The Church of the Annunciation is a beautiful and unique Greek Orthodox Church, that combines harmoniously two traditions: externally the ancient Ionian temple and internally a byzantine basilica.
More than the lighthouse of Orthodox worship for the Hellenic community in Bucharest, much more than a landmark of its city, the Church of the Annunciation encapsulates a precious piece of Greek history of the 19th century diaspora; Harokopos, Zappas, Dragoumis, Halepas, Maraslis, Liokis-Leivadas, Chrissovelonis, Tombros, some of the prominent Greeks without whose efforts our church would not exist.
The Hellenic community in Bucharest was formally recognized in 1874 under the name “Orphaeus“ and set as its first priority the founding of a church where liturgies would be in greek, fulfilling the spiritual needs of the community. It would take about 25 years before the idea would materialize.

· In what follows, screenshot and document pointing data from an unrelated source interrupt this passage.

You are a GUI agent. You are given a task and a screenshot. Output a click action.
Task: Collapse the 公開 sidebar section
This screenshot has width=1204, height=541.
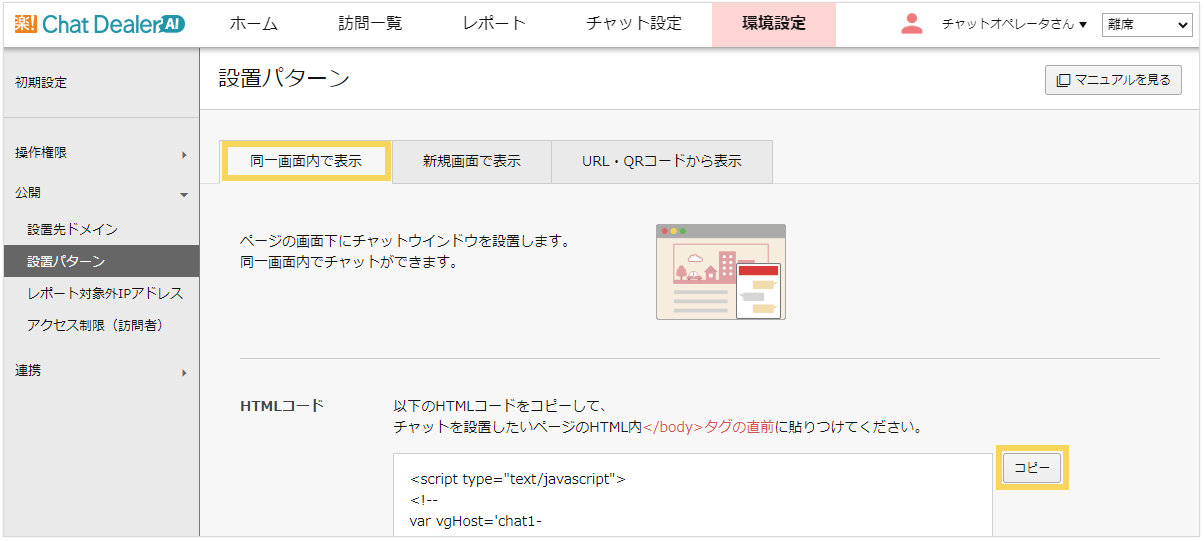100,192
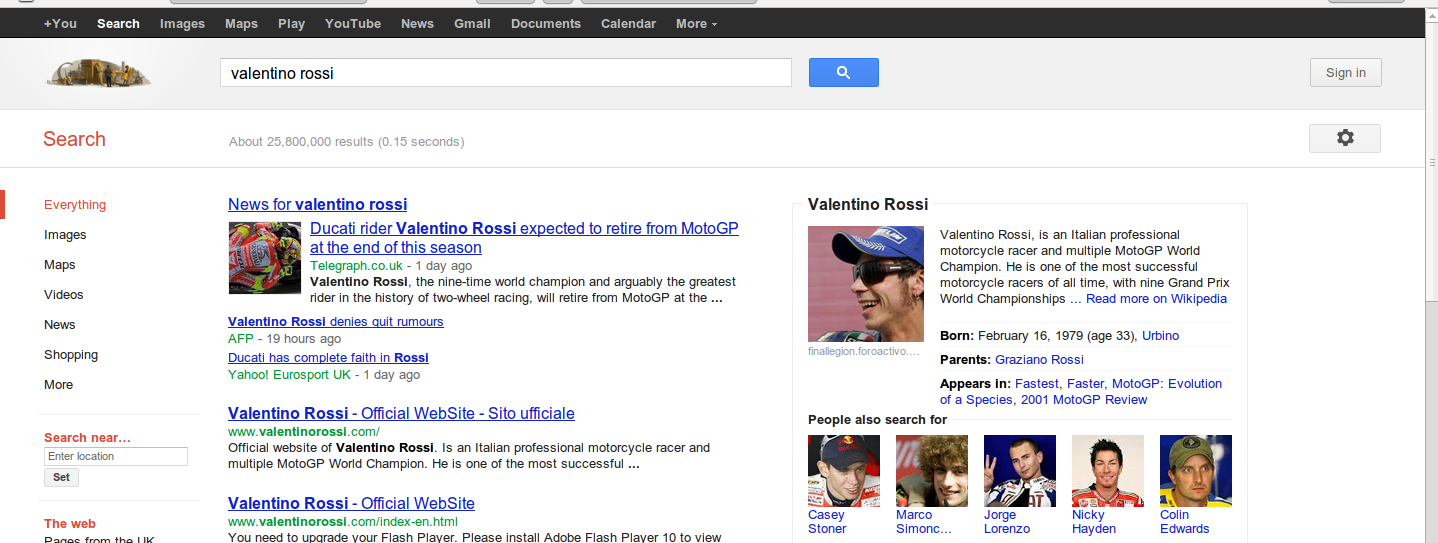Select Jorge Lorenzo's photo

[x=1020, y=471]
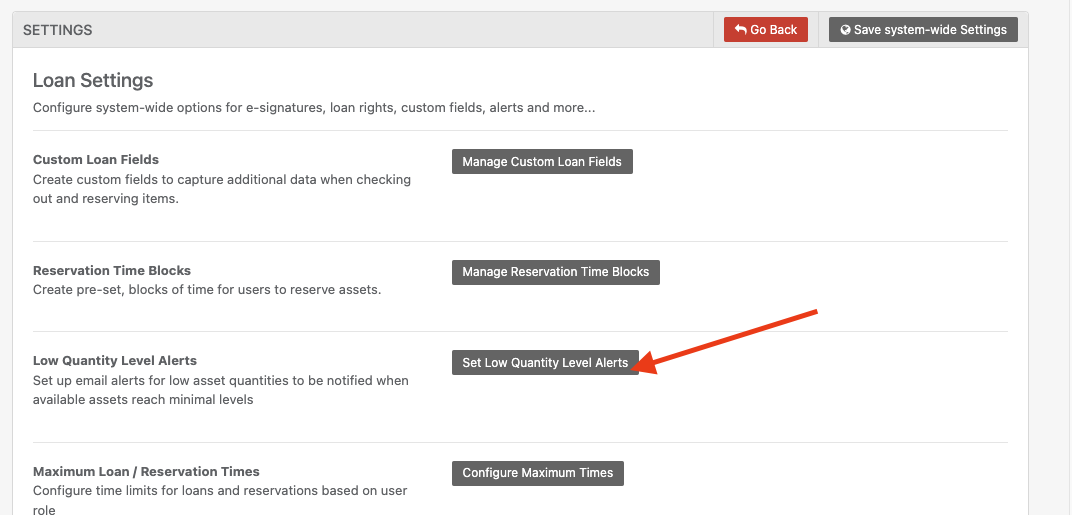1072x515 pixels.
Task: Click the e-signatures and loan rights subtitle text
Action: click(x=314, y=108)
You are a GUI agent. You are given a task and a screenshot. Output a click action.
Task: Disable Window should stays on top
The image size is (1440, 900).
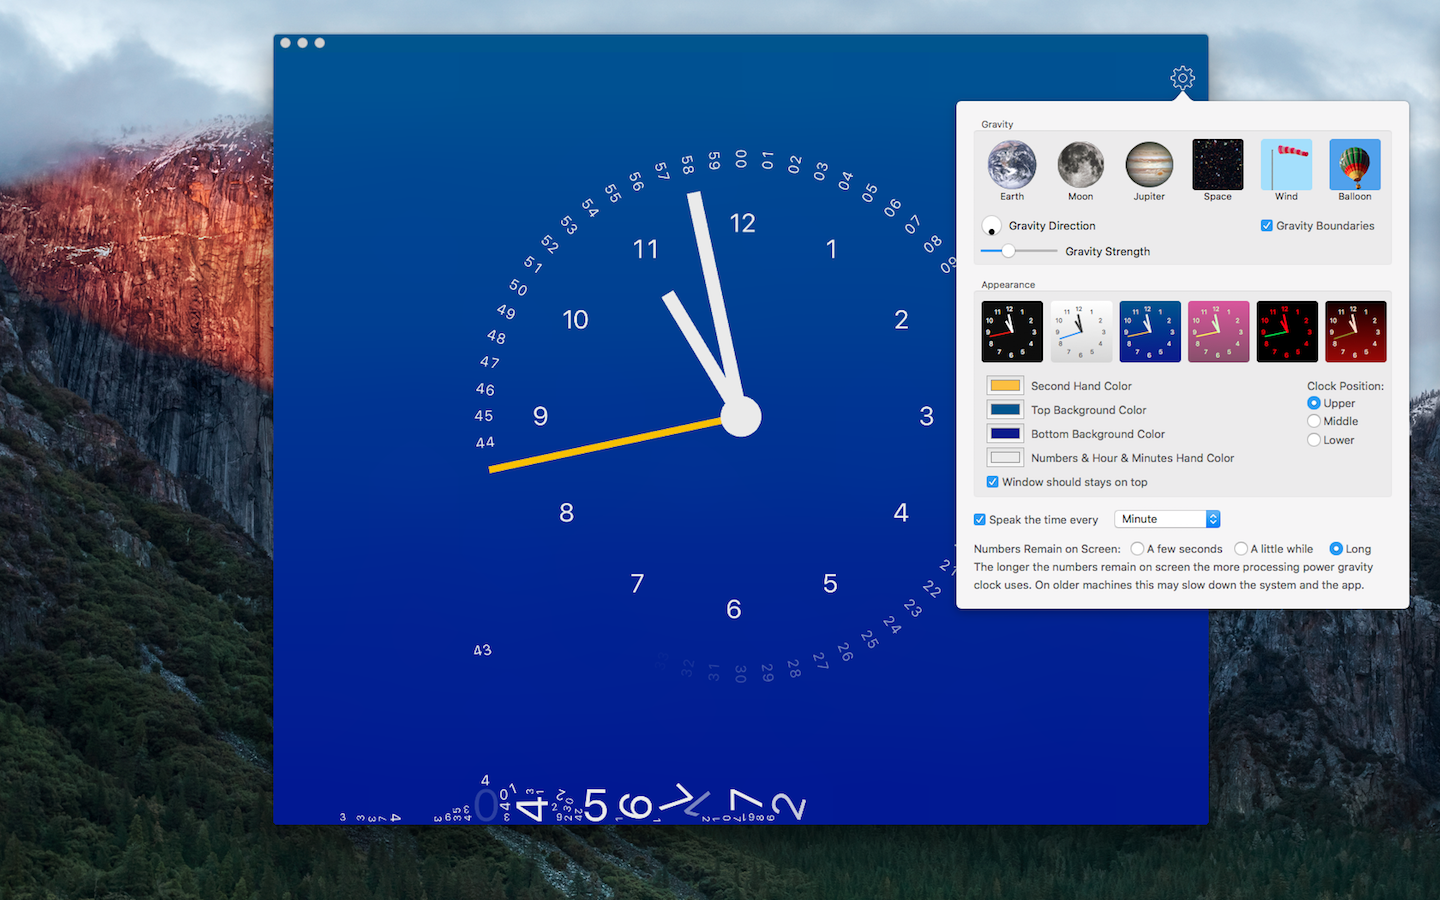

May 15th, 1883: in the home of the Greek ambassador Marcos Dragoumis, a Committee consisting of the ambassador as President, Constantinos Zappas (Vice-President), Nicolaos Chrissovelonis (Treasurer) and four other members decide to raise funds to build a church.
Turning a decision into reality faced many problems: uniting the Hellenic community, raising the necessary funds, securing the appropriate location, obtaining government permits. Sixteen years have gone by since the “Decision” and no material progress. So, in 1890-91 members of the community establish the “Annunciation” society to provide impetus.
The perennial funding issue was finally solved in January 1898. Under the condition of maintaining anonymity for a year, a prominent member of the community, an immigrant from the island of Kefalonia, promises the Charge d’Affaires of the Embassy that he will provide exclusively all necessary funds.
25 March 1899: on Greece’s national day, the day of the Annunciation, after the liturgy at Stavropoleos church members of the community go to Pache Protopopescu street to attend the blessing of laying the foundation stone of the Church at its current location.
Long before the blessing of the founding stone, the Press had published that, externally, the Church would resemble the “Theseion”, including a “peristyle” from pentelic marble. Analysing the drawings by the architect A. Lardel and the actual building, it is evident that the construction of the church does not deviate from the original design.
On March 25th, 1901, on Palm Sunday, the same day as the Greece national day, the first Liturgy in the Church of the Annunciation was held. The Greek Ambasador Gheorghios A. Arghiropoulos was present, in the middle of a very large and enthusiastic congregation.
Chalepas, Metaxas, Tombros, Liokis-Leivadas all “lent a hand” in the making of the church.
The first priest of the Greek Church was Archimandrite Jean Nicodemus, who served from 1901 until 1925. Others will follow, equally dedicated to serve their higher purpose.
Mixed conceptual elements which converge into an unique architectural achievement.
The community is growing again due to new arrivals from Greece. Holy Liturgy is attended regularly by families with young children, Romanians with Greek heritage and others who appreciate the authentic byzantine ritual and serenity.